Я свернула одеяла, смахнула с дивана крошки от печенья, поправила подушку и сложила в коробку разбросанные шахматные фигуры. Я даже полила азалию, которая стояла в углу комнаты, и прошлась влажной тряпочкой по ночному столику. Потом беспомощно оглядела безукоризненно прибранную комнату. Удалось убить минут десять, а поговорить с кем-нибудь захотелось ещё больше. Может, у Шарлотты там, в музыкальной комнате, снова голова кружится?
А что, собственно говоря, случается, когда прыгаешь из Мейфэра века двадцать первого в Мейфэр века, скажем, пятнадцатого? Когда в этих местах и домов-то особо не было? Может, тогда повисаешь в воздухе? Или со всей силы бахаешься о землю с семиметровой высоты? В муравейник, например? Ах, бедная Шарлотта! Хотя, может, на этих занятиях по тайноведенью её хотя бы летать научили. Кстати о тайнах: у меня возникло какое-то странное чувство, отделаться от которого никак не удавалось. Я пошла в мамину комнату и высунулась из окна. Перед домом номер восемнадцать всё ещё стоял человек в чёрном. Я видела его ноги и подол пальто. Мне ещё никогда не казалось, что третий этаж – это та-а-ак высоко. Со скуки я гадала, сколько метров отсюда до земли.
Можно ли вообще остаться в живых, если упасть с высоты в четырнадцать метров? Наверное, если очень повезёт и приземлишься в болото. Раньше весь Лондон был одним сплошным болотом. Во всяком случае, так утверждала миссис Каунтер, наша учительница по географии. Болото – это хорошо. Тогда можно хоть на мягонькое плюхнуться. Обидно только, что потом всё равно придётся захлебнуться в иле. Я вздрогнула и сама испугалась собственных мыслей.
Чтобы не оставаться одной, я решилась проведать своих ненаглядных родственников в музыкальной комнате, рискуя, конечно, что меня завернут обратно, если там ведутся сверхсекретные разговоры.
Когда я вошла, бабушка Мэдди восседала в своём любимом кресле у окна, а Шарлотта стояла у другого окна, присев на краешек письменного стола эпохи Луи Четырнадцатого, лакированную и позолоченную поверхность которого трогать строжайше воспрещалось, всё равно какой частью тела. (Ума не приложу, почему леди Ариста считала это уродище таким ценным. Ни единого потайного ящичка – мы с Лесли уже давным-давно его проверили.)

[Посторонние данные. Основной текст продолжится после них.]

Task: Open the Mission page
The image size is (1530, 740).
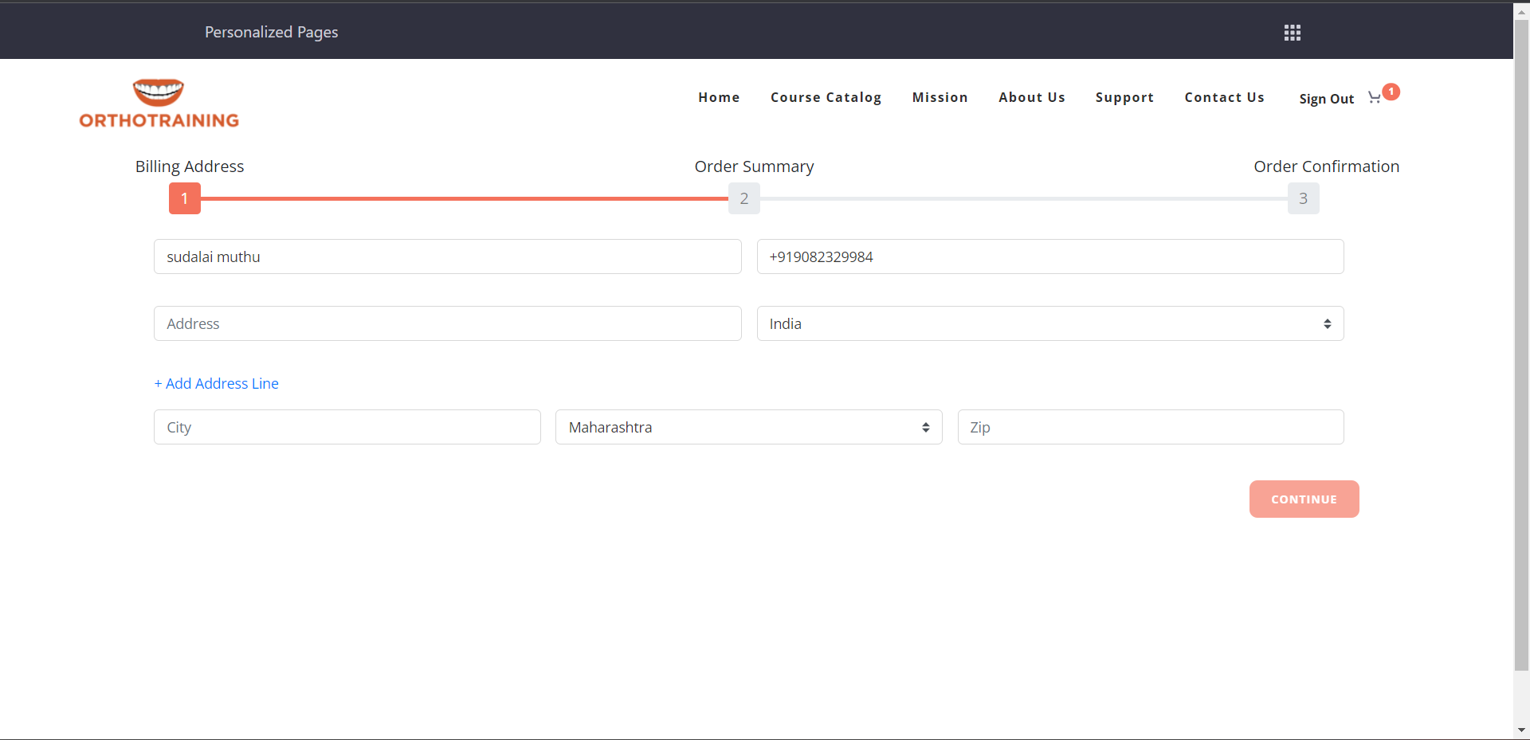Action: coord(940,97)
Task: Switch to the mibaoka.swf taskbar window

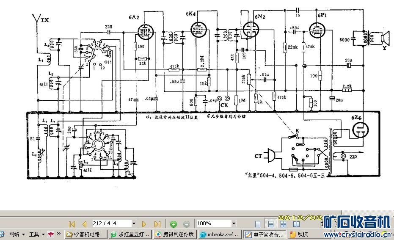Action: point(220,234)
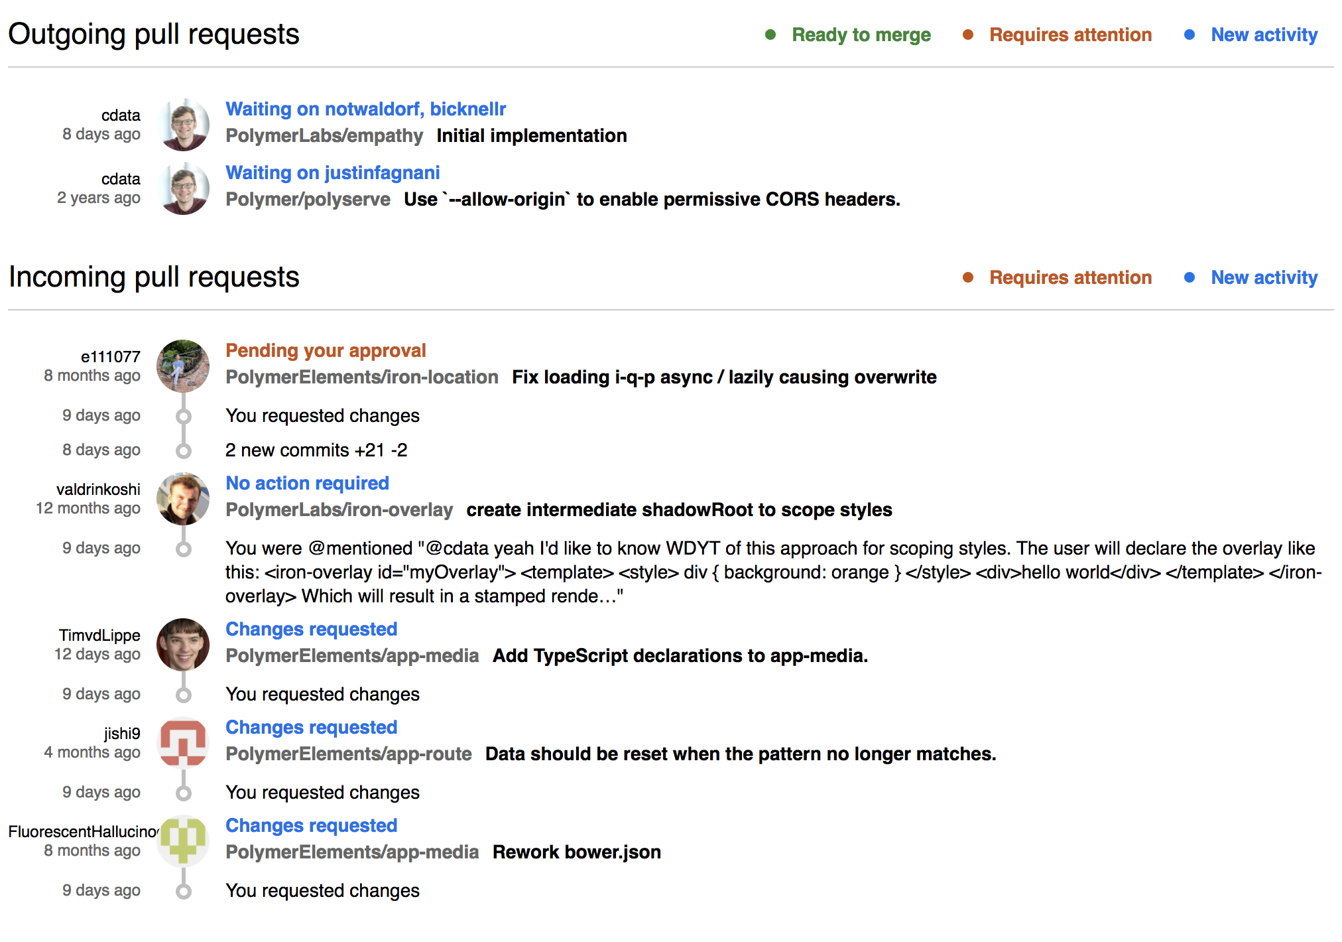The image size is (1342, 942).
Task: Click the orange Requires attention legend dot
Action: click(968, 34)
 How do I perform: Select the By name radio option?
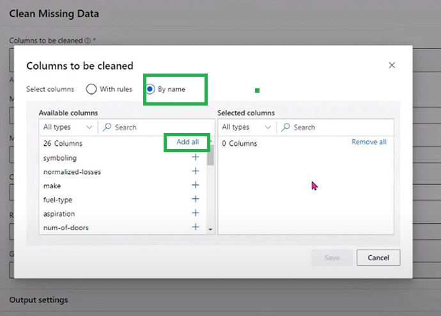click(x=150, y=89)
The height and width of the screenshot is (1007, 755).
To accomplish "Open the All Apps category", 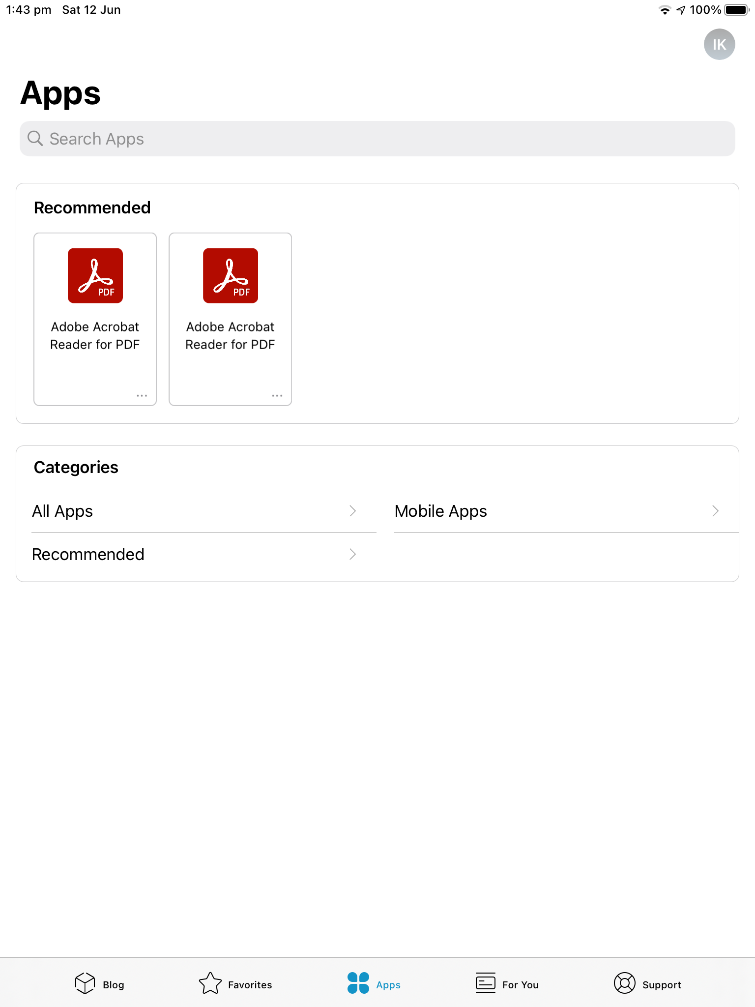I will tap(62, 511).
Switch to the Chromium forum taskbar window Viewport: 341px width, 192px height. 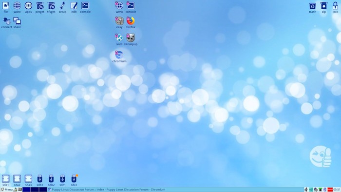click(107, 190)
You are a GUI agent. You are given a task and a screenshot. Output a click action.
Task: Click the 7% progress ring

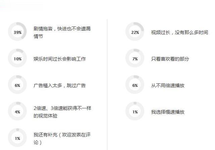click(135, 58)
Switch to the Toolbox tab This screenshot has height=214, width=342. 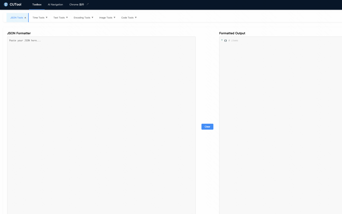pyautogui.click(x=37, y=5)
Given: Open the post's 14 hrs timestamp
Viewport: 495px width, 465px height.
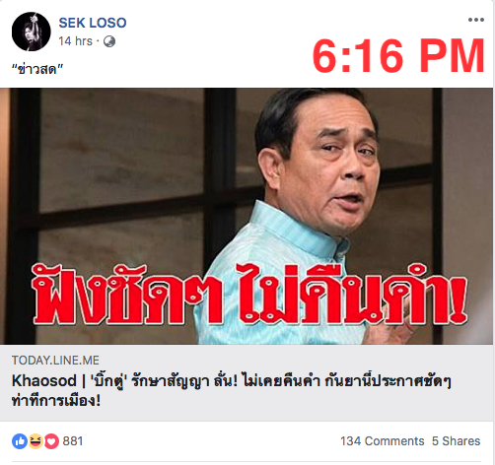Looking at the screenshot, I should (76, 41).
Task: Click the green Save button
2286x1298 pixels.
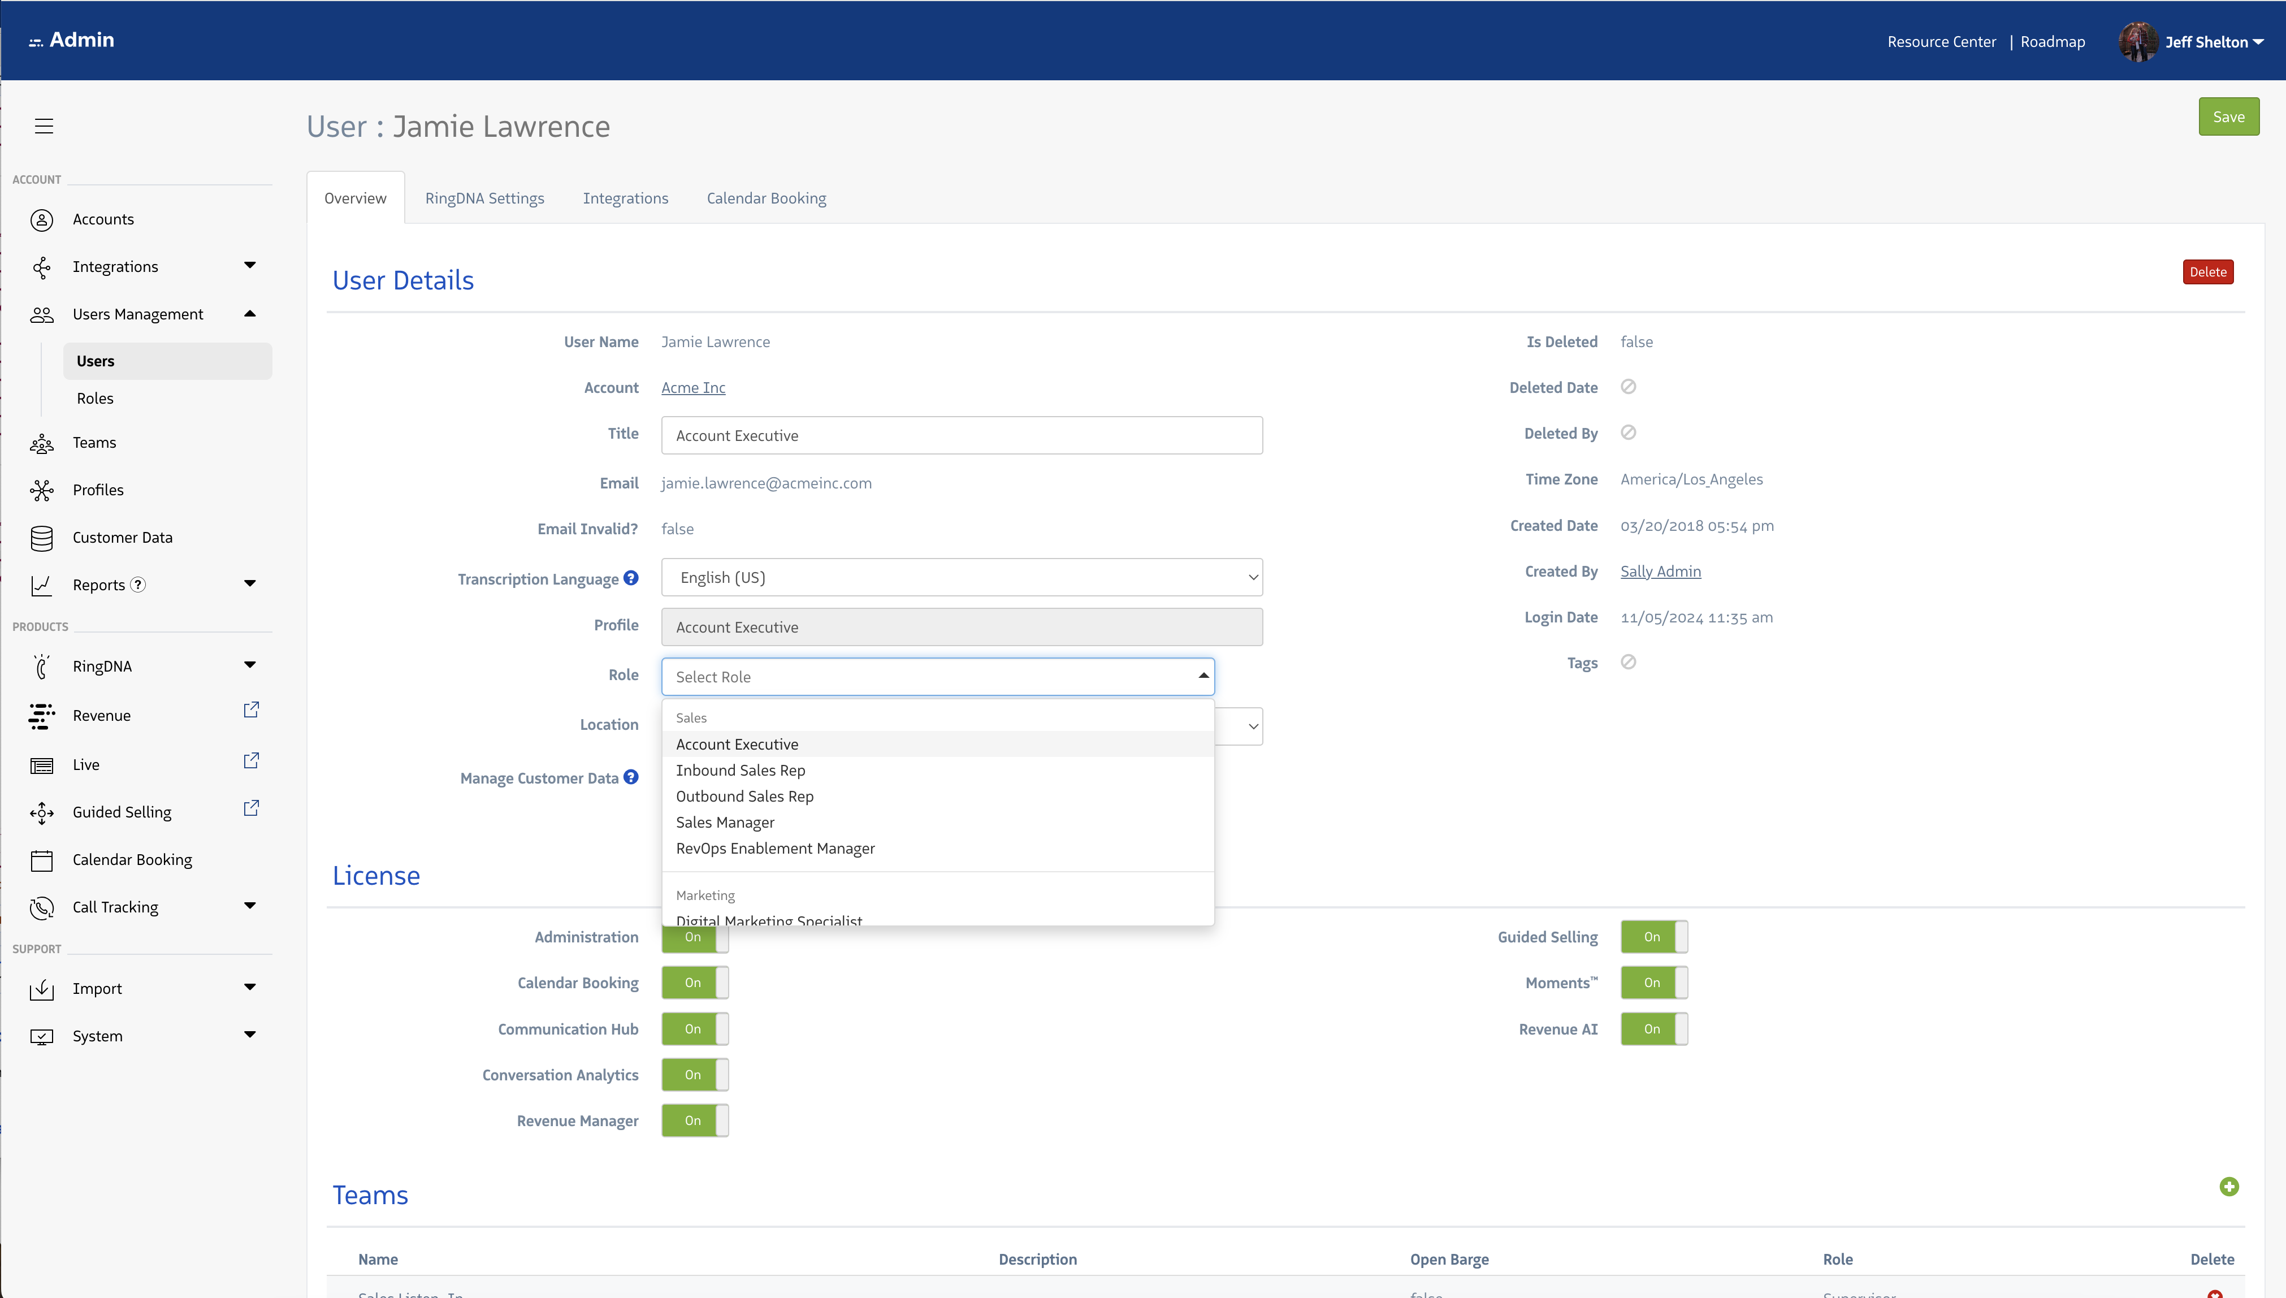Action: [2228, 117]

Шарлотта переоделась, теперь она была не в школьной форме, а в тёмно-синем платье, которое выглядело как помесь ночнушки, купального халата и монашеской рясы.
– Как видишь, я ещё здесь, – сказала она.
– Это… хорошо, – сказала я, пытаясь не очень пялиться на странное платье.
– Невыносимо! – сказала тётя Гленда, она словно маятник ходила взад-вперёд между двумя окнами. Тётя Гленда, как и Шарлотта, была крупной и стройной, волосы у неё были кудрявые и огненно-рыжие. Моя бабушка тоже была когда-то рыжеволосой. Кэролайн и Ник унаследовали фамильный цвет. Только у меня волосы были прямыми и тёмными, как у папы.